İşçilerin mücadele örgütü UİD-DER’in “İşçi Sınıfına Saldırılar Sürüyor” başlığıyla gerçekleştirdiği seminer etkinlikleri Esenyurt ve Sefaköy’de de pek çok sektörden işçiyi buluşturdu. İşçi sınıfının penceresinden saldırıların teşhir edildiği ve bu saldırılar karşısında alınması gereken tutumun ortaya konulduğu etkinlikler işçilerin canlı tartışmalarına vesile oluyor.
Seminerlere çeşitli sektörlerde çalışan işçiler, meslek liseli ve stajyer öğrenciler, üniversiteli gençler, inşaat işçileri, tekstil işçileri, havalimanı işçileri, metal işçileri, sağlık işçileri, mülteci işçiler katıldı. İşçi sınıfı olarak nasıl bir dönemden geçtiğimizin, savaşlar ve krizlerle birlikte büyüyen sorunlarımızın üzerinde duruldu. Patronların artan saldırıları karşısında ise tek çözümün işçilerin örgütlü mücadelesi olduğu vurgulandı.
Sefaköy’deki seminere katılan işçi, emekçi ve öğrenciler tarafından sermayenin bu saldırılarına yönelik sorular soruldu.

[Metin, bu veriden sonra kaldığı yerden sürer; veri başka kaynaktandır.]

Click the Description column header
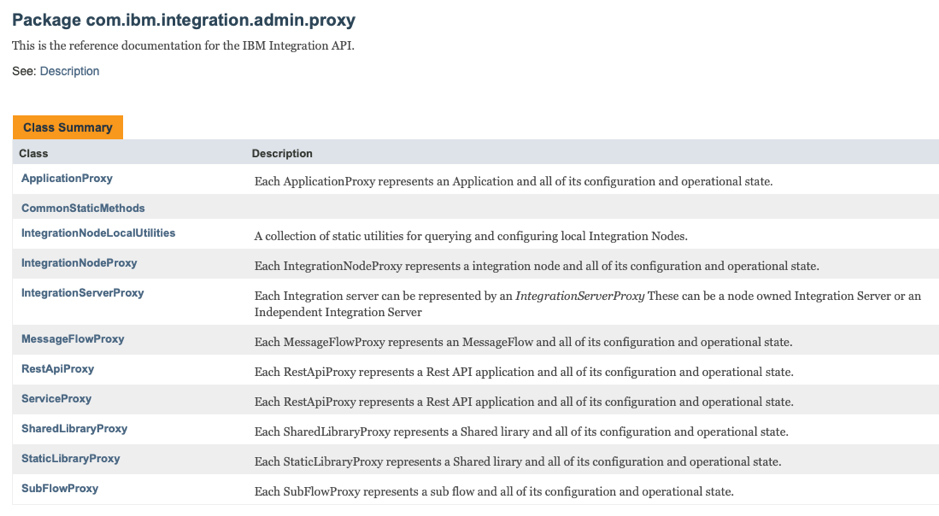The width and height of the screenshot is (939, 516). click(x=282, y=154)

Kendi işyerlerinde yaşanan sorunlardan, geçmişteki deneyimlerden örnekler verildi. Söz alan işçiler, birlik olmadan, örgütlü mücadele yürütülmeden bu saldırıların püskürtülemeyeceğini belirttiler.
Esenyurt temsilciliğimizde ise işçilerin öne çıkardığı konu ve sorulardan bazıları şunlar oldu:
“İşçiler yaşanan bunca saldırıya rağmen neden hâlâ AKP’ye oy verebiliyorlar?” sorusu üzerine örgütsüz işçilerin sandık başına sınıf kimlikleriyle değil, farklı aidiyetler, korkularla ve kaygılarla gittikleri ifade edildi. AKP’nin diğer sermaye partilerinden farkının olmadığı, işçilerin o ya da bu sermaye partisinin peşinden gitmemeleri gerektiği anlatıldı. Oy vermek de dâhil olmak üzere tüm olaylara işçi sınıfının çıkarları çerçevesinde yaklaşmak gerektiği vurgulandı.
Asgari ücretin biraz üzerinde ücret alan işyerlerinde asgari ücret zammının nasıl yansıtılacağı da merak edilen konulardan biriydi. Ücretleri sürekli olarak düşüren, baskılayan patronlar sınıfı ve hükümetin saldırıları karşısında birlik içinde hareket etmek gerektiği bir kez daha vurgulandı.
Savaş sürecinin işçilerin çalışma ve yaşam koşullarına etkileri, işçi hareketinin bu denli geri kalmasının nedenleri ve hükümetin saldırıları karşısında işçilerin savunmasız kalmasında sendikaların sorumlulukları tartışıldı. Bu noktada öncü işçilerin üstlenmesi gereken sorumluluklara dikkat çekildi.
Seminerlerimizde son olarak işçilerin kendi sınıf çıkarları temelinde birleşmesi gerektiği, bu yoğun saldırılara ancak bu şekilde karşı koyulabileceği yeniden vurgulandı. Sorunların çözümü için UİD-DER’de mücadeleyi büyütme çağrısı yapıldı.